**EXTRACTED MATERIAL**
========================

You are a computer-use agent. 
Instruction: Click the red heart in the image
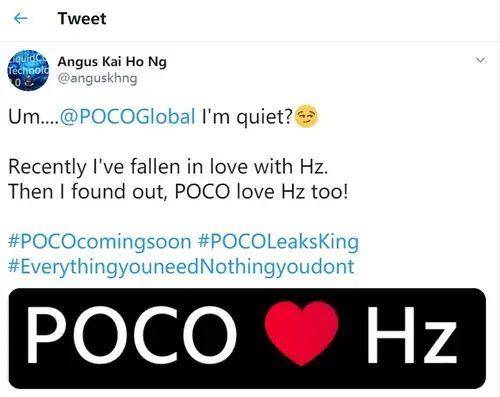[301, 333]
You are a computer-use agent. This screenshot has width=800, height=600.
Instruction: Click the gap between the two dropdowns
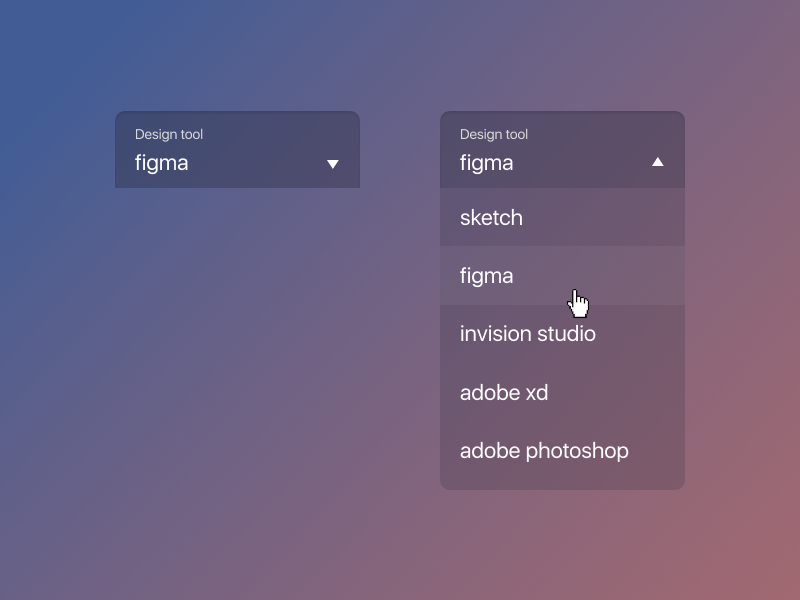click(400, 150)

========================

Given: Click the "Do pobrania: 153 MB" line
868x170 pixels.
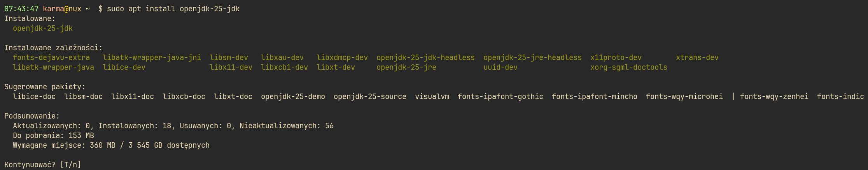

========================

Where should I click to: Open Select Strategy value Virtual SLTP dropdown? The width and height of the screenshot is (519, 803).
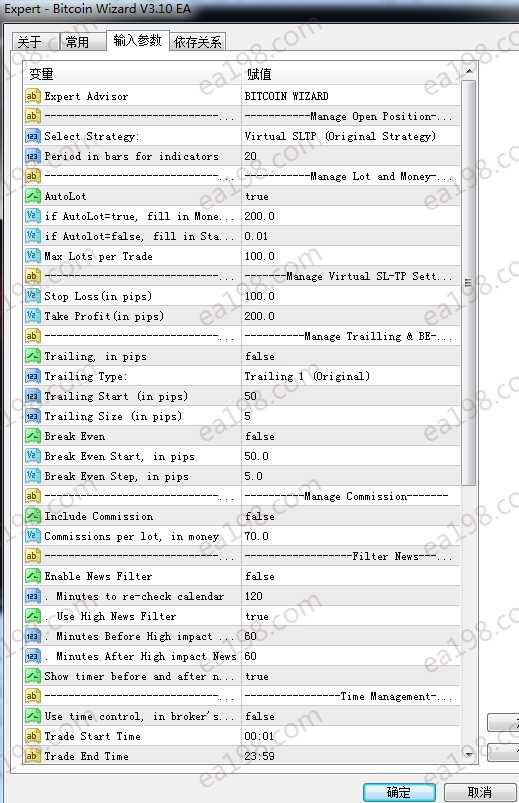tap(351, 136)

========================

**EXERCISE BRIEF**
Show every line of the data in which the word "agent" appears.

**OUTPUT BELOW**
You are a computer-use agent. 
You are a computer-use agent. This screenshot has width=800, height=600.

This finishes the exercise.